Pixel coordinate grounding data:
>>

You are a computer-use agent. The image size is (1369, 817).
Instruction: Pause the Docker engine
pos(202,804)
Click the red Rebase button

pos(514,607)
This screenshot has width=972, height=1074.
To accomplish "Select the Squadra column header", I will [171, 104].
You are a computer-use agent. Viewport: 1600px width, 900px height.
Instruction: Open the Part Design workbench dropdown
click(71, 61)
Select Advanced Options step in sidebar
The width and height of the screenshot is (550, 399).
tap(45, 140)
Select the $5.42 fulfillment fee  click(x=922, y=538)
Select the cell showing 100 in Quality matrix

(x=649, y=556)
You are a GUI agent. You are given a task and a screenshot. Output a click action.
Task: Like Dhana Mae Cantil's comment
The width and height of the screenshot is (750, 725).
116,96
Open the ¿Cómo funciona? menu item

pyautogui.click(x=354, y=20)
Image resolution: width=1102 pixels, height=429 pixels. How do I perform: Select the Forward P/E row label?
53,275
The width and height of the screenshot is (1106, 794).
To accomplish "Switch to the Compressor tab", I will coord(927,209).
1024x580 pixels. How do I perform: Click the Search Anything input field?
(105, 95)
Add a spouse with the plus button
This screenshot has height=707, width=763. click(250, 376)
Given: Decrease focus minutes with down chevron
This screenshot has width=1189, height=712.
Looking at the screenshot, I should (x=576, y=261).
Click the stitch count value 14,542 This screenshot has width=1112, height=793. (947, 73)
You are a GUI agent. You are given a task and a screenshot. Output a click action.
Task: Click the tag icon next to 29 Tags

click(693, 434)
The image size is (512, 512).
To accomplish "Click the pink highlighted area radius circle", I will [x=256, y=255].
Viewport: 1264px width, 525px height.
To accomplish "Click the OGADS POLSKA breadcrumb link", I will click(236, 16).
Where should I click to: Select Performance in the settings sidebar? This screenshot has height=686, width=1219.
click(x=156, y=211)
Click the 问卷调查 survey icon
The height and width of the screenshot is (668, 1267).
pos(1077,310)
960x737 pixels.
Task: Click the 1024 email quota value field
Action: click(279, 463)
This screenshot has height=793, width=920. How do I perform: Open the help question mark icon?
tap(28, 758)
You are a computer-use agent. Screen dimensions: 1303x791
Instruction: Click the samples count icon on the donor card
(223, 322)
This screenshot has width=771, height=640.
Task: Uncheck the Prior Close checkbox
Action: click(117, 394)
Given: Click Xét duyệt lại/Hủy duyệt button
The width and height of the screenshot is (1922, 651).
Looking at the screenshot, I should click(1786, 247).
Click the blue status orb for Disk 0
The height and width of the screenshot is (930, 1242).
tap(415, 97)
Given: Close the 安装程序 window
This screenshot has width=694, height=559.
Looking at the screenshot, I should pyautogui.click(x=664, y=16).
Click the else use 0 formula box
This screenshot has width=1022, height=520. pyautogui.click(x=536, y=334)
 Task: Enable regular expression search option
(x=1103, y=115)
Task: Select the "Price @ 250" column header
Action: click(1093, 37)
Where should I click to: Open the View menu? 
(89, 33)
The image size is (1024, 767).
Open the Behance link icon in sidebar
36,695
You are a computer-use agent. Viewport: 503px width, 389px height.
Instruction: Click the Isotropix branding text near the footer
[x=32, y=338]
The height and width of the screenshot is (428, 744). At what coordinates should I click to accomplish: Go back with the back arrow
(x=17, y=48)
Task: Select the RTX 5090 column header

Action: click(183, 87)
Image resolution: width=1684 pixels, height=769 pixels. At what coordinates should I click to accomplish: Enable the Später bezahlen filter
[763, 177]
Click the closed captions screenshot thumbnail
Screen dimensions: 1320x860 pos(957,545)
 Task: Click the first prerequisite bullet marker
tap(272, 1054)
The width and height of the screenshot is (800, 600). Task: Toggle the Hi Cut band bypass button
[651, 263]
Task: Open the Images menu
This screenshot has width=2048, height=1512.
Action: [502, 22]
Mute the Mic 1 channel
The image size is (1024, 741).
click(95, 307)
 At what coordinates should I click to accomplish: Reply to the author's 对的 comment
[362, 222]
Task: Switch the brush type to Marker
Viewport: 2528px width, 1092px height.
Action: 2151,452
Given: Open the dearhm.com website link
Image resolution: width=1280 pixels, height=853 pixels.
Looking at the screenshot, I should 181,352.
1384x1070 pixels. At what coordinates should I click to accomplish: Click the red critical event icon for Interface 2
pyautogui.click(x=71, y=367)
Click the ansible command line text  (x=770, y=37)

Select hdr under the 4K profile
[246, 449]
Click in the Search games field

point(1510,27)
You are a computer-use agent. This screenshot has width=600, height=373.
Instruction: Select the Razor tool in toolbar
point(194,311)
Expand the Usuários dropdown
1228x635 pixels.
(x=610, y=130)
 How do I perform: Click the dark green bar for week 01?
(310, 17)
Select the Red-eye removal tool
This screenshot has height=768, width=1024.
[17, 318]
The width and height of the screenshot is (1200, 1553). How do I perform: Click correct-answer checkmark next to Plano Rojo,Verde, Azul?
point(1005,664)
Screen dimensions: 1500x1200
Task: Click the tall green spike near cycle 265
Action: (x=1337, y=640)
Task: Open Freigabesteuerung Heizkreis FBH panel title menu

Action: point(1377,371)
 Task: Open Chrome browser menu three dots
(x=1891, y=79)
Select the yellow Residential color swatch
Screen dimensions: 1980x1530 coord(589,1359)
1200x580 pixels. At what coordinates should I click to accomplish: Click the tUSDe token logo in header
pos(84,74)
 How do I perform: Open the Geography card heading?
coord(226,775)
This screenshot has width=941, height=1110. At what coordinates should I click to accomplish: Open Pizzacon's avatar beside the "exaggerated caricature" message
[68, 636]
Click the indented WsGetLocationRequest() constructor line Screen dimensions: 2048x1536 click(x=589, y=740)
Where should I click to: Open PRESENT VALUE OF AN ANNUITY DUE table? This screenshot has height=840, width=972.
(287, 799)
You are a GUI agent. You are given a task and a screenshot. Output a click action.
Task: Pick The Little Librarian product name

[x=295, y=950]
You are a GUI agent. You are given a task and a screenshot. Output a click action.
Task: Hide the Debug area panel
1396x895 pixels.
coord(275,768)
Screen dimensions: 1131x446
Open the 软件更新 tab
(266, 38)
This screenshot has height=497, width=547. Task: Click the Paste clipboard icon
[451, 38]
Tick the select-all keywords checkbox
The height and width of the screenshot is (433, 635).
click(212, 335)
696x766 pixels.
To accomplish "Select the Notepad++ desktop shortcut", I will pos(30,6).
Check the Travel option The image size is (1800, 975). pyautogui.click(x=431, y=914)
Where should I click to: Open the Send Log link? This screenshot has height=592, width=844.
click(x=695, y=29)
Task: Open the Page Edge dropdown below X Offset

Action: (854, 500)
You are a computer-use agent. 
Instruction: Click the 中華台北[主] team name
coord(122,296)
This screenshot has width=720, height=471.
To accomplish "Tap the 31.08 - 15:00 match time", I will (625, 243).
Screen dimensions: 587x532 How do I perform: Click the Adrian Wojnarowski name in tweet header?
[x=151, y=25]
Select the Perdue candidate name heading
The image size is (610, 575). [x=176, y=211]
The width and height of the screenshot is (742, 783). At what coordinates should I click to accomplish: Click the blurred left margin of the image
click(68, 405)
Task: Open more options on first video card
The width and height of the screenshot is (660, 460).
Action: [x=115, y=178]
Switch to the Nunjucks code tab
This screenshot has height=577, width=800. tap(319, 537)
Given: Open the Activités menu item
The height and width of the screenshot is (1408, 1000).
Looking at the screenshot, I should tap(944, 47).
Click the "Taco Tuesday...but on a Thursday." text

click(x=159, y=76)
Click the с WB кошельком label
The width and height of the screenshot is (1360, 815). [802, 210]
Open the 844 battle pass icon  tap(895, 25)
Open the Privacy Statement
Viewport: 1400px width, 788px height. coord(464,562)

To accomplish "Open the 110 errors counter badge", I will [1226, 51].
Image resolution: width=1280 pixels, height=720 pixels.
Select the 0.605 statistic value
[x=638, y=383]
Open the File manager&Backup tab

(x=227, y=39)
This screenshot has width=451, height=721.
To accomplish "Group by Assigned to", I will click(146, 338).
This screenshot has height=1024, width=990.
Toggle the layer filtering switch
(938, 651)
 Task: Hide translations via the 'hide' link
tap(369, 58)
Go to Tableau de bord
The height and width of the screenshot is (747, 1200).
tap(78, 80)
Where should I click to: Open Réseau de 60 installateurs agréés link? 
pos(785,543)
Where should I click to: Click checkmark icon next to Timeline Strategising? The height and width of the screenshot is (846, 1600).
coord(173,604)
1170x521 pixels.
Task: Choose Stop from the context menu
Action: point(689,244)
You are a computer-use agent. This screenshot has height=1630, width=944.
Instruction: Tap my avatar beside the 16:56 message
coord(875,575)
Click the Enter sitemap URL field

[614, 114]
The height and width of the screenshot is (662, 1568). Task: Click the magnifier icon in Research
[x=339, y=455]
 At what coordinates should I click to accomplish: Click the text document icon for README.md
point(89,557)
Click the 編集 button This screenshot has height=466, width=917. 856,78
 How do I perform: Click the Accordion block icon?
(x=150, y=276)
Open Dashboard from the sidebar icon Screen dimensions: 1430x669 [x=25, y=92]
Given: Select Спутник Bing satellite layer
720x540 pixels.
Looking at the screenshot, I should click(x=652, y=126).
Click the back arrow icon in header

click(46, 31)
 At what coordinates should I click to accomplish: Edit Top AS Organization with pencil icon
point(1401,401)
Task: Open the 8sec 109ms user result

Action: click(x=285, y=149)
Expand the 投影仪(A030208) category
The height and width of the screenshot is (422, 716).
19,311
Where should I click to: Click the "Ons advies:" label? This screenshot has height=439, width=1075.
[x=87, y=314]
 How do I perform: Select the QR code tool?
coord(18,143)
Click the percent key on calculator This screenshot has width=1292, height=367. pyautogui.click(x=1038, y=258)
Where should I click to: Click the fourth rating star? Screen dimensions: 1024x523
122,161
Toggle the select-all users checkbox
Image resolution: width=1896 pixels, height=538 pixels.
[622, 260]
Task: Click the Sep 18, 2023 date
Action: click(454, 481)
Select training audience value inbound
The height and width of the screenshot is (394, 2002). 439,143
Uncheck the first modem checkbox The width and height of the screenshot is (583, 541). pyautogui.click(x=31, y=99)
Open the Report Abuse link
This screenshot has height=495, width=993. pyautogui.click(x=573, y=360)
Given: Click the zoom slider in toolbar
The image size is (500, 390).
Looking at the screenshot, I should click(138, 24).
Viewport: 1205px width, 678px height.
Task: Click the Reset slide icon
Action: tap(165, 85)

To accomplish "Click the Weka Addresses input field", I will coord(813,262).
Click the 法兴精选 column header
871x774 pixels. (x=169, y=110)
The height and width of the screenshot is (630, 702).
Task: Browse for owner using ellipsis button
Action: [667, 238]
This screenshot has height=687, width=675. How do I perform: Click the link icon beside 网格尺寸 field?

<<

A word-for-word copy of the lines above from the one with "Image resolution: width=1896" through the one with "Given: Click the zoom slider in toolbar", inclusive, is the only output wanted.

- REPLY:
Image resolution: width=1896 pixels, height=538 pixels.
[622, 260]
Task: Click the Sep 18, 2023 date
Action: click(454, 481)
Select training audience value inbound
The height and width of the screenshot is (394, 2002). 439,143
Uncheck the first modem checkbox The width and height of the screenshot is (583, 541). pyautogui.click(x=31, y=99)
Open the Report Abuse link
This screenshot has height=495, width=993. pyautogui.click(x=573, y=360)
Given: Click the zoom slider in toolbar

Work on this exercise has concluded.